The gradual appearance of the eruption over a period of several days is a reflection of the amount of antigen deposited on the skin and the reactivity of the site, not an indication of any further spread of the allergen. The vesicle fluid is a transudate, does not contain antigen, and will not spread the eruption to elsewhere on the body or to other people. The rash only seems to spread because different areas of the body have different thicknesses of stratum corneum, leading to different rates of absorption of antigen and, therefore, different rates of eruption. The allergic skin reaction usually runs a course of about 2 weeks, sometimes longer, and is not shortened by any of the previously mentioned treatments (except possibly in the case of Zanfel). The aim of therapy is to reduce the severity of symptoms. It is not currently clear whether we are able to shorten the course of this reaction. Those skin areas with the greatest degree of initial reaction tend to be affected the longest. In a dry environment, the allergen can remain under fingernails for several days and on clothes for longer than 1 week.
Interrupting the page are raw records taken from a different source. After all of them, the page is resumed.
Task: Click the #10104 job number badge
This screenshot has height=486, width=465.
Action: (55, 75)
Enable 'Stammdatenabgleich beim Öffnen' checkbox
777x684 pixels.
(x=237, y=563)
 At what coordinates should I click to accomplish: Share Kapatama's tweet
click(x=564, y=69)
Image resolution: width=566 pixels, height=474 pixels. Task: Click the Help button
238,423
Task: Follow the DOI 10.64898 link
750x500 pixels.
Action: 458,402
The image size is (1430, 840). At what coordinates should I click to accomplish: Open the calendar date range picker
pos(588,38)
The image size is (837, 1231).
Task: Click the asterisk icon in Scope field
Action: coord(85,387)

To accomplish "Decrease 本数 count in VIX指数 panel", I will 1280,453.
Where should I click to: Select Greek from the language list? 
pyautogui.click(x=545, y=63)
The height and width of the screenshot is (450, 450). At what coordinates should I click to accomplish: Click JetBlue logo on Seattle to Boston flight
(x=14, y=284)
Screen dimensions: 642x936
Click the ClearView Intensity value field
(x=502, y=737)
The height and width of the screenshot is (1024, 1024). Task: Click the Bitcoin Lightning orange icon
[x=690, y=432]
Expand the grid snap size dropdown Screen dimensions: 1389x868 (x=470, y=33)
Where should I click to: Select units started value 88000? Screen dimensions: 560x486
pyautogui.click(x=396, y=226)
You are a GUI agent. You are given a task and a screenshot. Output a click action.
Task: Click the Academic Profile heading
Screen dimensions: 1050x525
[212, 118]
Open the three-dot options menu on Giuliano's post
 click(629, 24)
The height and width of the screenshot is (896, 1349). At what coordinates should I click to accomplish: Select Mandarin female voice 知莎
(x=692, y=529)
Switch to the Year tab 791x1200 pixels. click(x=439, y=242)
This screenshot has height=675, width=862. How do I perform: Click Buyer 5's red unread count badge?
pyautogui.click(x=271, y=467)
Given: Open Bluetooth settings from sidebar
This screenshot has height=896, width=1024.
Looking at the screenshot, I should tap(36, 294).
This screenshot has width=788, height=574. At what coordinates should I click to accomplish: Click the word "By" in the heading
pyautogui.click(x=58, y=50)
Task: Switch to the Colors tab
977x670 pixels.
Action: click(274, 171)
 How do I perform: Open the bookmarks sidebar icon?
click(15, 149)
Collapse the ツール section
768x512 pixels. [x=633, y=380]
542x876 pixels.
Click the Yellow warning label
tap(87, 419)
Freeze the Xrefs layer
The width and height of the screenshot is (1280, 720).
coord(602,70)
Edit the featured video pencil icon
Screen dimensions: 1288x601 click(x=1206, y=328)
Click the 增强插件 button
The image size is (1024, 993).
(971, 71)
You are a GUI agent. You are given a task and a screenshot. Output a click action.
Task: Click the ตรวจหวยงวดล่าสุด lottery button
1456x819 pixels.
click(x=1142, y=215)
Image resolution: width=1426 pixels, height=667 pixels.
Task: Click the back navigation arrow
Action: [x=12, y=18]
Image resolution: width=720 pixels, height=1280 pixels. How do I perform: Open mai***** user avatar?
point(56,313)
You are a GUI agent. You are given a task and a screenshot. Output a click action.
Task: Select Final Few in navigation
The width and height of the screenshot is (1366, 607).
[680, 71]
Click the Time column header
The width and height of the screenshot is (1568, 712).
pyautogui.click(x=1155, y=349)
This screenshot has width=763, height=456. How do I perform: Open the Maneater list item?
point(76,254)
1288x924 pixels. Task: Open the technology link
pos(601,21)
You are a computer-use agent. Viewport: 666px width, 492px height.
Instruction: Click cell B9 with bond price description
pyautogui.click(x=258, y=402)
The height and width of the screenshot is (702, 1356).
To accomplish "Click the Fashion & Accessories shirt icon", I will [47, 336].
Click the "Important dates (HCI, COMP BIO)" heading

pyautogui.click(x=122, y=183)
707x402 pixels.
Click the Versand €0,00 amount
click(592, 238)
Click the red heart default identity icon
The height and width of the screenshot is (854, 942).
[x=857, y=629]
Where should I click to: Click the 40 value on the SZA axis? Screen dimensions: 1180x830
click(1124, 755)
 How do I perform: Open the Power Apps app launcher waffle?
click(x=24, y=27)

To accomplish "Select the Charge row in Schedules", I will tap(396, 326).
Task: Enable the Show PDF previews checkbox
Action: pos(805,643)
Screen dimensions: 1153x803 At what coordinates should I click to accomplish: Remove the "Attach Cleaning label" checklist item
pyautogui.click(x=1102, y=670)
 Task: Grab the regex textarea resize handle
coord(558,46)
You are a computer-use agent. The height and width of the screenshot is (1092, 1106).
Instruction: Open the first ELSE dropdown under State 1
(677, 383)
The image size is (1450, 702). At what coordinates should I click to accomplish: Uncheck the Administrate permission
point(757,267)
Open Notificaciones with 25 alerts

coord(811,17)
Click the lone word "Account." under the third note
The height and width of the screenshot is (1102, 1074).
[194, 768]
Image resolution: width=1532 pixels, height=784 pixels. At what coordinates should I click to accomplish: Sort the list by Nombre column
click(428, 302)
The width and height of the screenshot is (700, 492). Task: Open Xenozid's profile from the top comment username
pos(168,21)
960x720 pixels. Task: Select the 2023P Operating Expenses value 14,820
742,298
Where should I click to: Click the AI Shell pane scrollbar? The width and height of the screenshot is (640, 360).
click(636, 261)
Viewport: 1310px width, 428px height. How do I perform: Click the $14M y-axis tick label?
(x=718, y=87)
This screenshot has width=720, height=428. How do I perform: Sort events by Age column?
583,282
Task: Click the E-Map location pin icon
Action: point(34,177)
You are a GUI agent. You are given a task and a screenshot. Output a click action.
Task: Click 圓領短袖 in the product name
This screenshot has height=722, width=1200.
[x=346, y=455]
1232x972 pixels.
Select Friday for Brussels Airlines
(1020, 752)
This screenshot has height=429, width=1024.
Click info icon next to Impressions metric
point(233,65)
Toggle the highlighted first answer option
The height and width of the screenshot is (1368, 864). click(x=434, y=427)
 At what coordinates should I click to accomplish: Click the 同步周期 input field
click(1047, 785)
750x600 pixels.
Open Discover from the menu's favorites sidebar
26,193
Urushiol is degraded by soap and water. Once urushiol touches the skin, however, it begins to penetrate in minutes. It is completely bound to the skin within 8 hours and is probably no longer affected by normal soap and water after 1 to 6 hours. Zanfel Poison Ivy Wash is an OTC soap mixture of ethoxylate and sodium lauryl sarcosinate surfactants that is claimed, by its manufacturer, to render urushiol totally inactive by complementing the polarity of the urushiol to form a micelle. This is said to allow the urushiol to be rinsed away with water at any point during the dermatitis cycle. During the first 3 days, multiple washings may be necessary. Clinical trials to support the manufacturer’s claims are in progress. A 1-ounce tube costs approximately $40.00 and is supposed to be enough for 15 applications to an area the size of an adult forearm. The manufacturer also claims that often Zanfel will eliminate the itching of Toxicodendron dermatitis with no further treatment. Zanfel is specific for urushiol; it does not work on other causes of allergic contact dermatitis.
Washing skin immediately after exposure can abort the rash. Washing clothes in a standard washing machine will inactivate the antigen remaining on the patient’s clothing, as long as they have no black lacquer deposits causing visible staining. Shoes, tools, and sports equipment may require separate cleansing and can be the source of late spread. They should at least be rinsed with copious amounts of water. Pets suspected of harboring urushiol should be bathed.
Poison ivy dermatitis can sometimes be confused with phytophotodermatitis, which is a nonallergic skin reaction to psoralens, which react with ultraviolet (UV) light to cause blister formation and burning pain in the skin rather than pruritus. The most common causes are lime juice, weeds, or plants of the Apiaceae family (parsley, celery, parsnip) and other members of the Rutaceae family (includes citrus fruits). Redness, swelling, blisters, and bizarre configurations appear 24 hours after contact with the psoralens and ultraviolet light from the sun or a tanning booth. Within 1 to 2 weeks, patients will develop dark streaks wherever the initial rash occurred. This color will last for months to years, and the involved skin will often remain very sensitive to UV light.